Center of a Distribution
Described by the mean, median, or mode, it is in some way the middle of the distribution.
Click-Through Rate
The percentage of viewers that click on an ad.
Cones
Light-sensitive neurons in the retina responsible for color vision.
Data Mining, KDD
Knowledge Discovery in Data (KDD) uses computational power to find patterns in large data sets.
Data Parallel
When multiple processors use the same instructions and apply them to subsets of the data.
Data Skills
Professional skill set that combines skills in transforming data, exploring data with visualization, using statistics, and communicating with graphic arts.
De-identified Data
Data that has been scrubbed of name, address, and other information that makes it personally identifiable data.
Derived Data
Data calculated from other data.
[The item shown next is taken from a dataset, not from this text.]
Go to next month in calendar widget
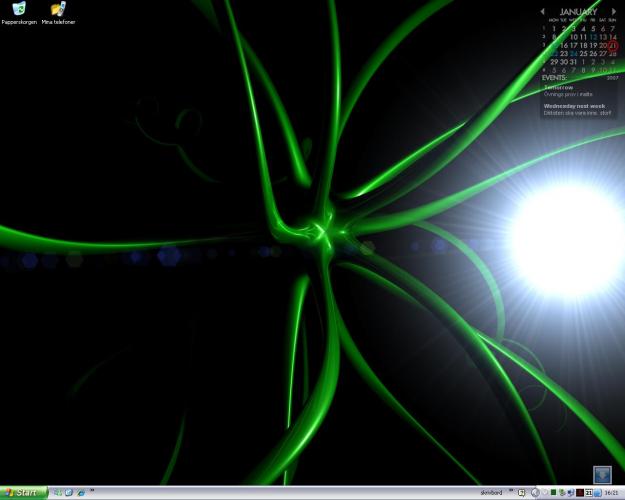The width and height of the screenshot is (625, 500). click(614, 12)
Raw data are measured or collected.
Device Fingerprinting
Use by an advertiser of details about a user's hardware and software (as reported through JavaScript) to identify the user when they return.
Dictionary
A data structure in which unordered keys each point to a value.
Distributed
When storage or processing is handled by multiple independent machines in a coordinated fashion.
Electronic Frontier Foundation
A non-profit that advocates for privacy on the Internet.
EULA
End User License Agreement is the contract between a user and a company selling software for installation on the user's computer.
Exploratory Data Analysis
Visualizing data seeking patterns, contrasted with Statistical Analysis in which mathematics is used to determine the likelihood a pattern exists by chance.
Fault-Tolerant
A system designed to work when components fail.
Frame
A rectangular portion of the screen in a web browser.
Frequency
The number of times something has occurred.
Generalization
Abstracting knowledge or a solution to apply to a wider range of questions or problems.
Graphics Processing Unit (GPU)
A set of processors on a video card in a computer performing data parallel calculations to render objects (windows, etc.) on screen.
Hard-Coding
Placing data or constant values directly in programming code.
Histogram
A visualization showing how a set of quantitative values are distributed across the range of values.
Impression
A single viewing of an ad.
Inferential Statistics
Calculates probabilities when trying to generalize observations from sample data to apply to the population that was sampled.
In-Place
An operation on data works in-place if it is able to perform the operation without setting aside memory to store a new copy of the data.
Interquartile Range
The 75%ile (percentile) measurement minus the 25%ile measurement.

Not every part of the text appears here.